Ce point de départ repose lui-même sur une illusion :
le fait que la marchandise apparaisse comme la forme élémentaire de la richesse
ne fait pas d’elle cette richesse elle-même. En effet Marx ne cessera de
dénoncer cette identification de la richesse à la masse des marchandises, puisque
la richesse sociale comprend aussi des biens naturels (l’eau, l’air, le soleil,
la nature) et humains qui n’ont aucune valeur et n’en constituent pas moins une
richesse réelle. Cette remarque est extrêmement importante et comprend déjà en
elle-même toute la critique de l’économie politique et du « matérialisme
économiste » auquel on associe souvent le « marxisme ».
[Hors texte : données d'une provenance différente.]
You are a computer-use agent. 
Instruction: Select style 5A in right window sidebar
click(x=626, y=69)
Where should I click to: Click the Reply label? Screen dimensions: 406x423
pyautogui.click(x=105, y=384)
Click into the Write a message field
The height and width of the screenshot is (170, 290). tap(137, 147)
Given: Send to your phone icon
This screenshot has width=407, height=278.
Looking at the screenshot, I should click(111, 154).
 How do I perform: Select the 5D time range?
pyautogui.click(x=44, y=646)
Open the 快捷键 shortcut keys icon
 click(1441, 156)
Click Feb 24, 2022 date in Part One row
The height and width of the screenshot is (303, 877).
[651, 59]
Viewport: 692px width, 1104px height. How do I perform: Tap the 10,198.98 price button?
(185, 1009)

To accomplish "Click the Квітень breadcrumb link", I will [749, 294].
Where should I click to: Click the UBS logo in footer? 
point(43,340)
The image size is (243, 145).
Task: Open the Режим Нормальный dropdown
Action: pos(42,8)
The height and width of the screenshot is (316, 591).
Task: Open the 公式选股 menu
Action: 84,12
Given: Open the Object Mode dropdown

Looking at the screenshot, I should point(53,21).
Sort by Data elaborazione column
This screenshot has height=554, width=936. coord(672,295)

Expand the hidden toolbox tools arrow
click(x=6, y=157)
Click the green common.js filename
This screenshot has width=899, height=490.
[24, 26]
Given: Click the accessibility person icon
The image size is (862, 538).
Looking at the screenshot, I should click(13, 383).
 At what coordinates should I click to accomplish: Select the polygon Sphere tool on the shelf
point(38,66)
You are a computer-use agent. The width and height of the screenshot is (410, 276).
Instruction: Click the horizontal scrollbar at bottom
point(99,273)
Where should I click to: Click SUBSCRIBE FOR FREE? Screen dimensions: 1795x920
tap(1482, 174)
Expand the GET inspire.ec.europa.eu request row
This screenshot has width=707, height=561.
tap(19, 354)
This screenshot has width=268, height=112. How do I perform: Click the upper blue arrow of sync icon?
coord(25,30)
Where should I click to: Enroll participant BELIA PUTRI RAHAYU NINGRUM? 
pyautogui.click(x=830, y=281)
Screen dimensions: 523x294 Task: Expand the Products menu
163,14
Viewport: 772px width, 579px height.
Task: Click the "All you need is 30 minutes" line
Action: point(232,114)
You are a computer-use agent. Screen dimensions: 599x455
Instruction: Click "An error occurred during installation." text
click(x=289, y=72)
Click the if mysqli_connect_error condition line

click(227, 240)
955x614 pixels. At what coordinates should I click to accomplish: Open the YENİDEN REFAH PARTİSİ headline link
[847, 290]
On ne commence pas par la marchandise pour des raisons
généalogiques : en gros, on aurait d’abord la production marchande, puis
la généralisation de la monnaie et enfin de capitalisme. Certes, on pourrait
penser que cet ordre-là est, globalement l’ordre historique : il y a des
échanges marchands avant l’introduction de la monnaie et la généralisation de
l’usage de la monnaie précède le capitalisme. Mais la première section du Capital n’est pas un manuel d’histoire
qui raconterait le prétendu passage de la petite propriété indépendante à la
propriété capitaliste – il y a cependant des indications historiques
importantes dans le livre I et notamment dans le chapitre XXIV consacré à La prétendue « accumulation
initiale ».
La généalogie du capital est une généalogie logique, à
partir du développement des concepts – c’est pourquoi elle peut paraître
décalquer la logique hégélienne. La marchandise dont parle le chapitre premier
n’est pas la marchandise que s’échangeaient les Grecs sur l’agora, mais la
marchandise développée, telle qu’elle existe dans le mode de production
capitaliste. Il suffit de lire les premières lignes pour le comprendre : « La
marchandise est d’abord un objet extérieur, une chose qui satisfait grâce à ses
qualités propres, des besoins humains d’une espèce quelconque. La nature de ces
besoins qu’ils surgissent dans l’estomac ou dans l’imagination ne change rien à
l’affaire. Pas plus qu’il importe de savoir comment la chose en question
satisfait ce besoin humain, si c’est immédiatement en tant que moyen de
subsistance, c’est-à-dire comme objet de jouissance, ou par un détour comme
moyen de production. » (39-40)
Pour qu’on puisse parler du besoin en général,
indépendamment de sa nature (besoin physique ou imaginaire) et indépendamment
même de l’utilisation (consommation ou production), il faut avoir accompli un
travail d’abstraction considérable. Il faut que la production soit maintenant
entièrement dominée par la production de marchandise. Il ne viendrait pas à
l’idée d’Aristote de considérer que le cordonnier satisfait le besoin en
chaussures comme le philosophe satisfait les besoins spirituels de ses élèves.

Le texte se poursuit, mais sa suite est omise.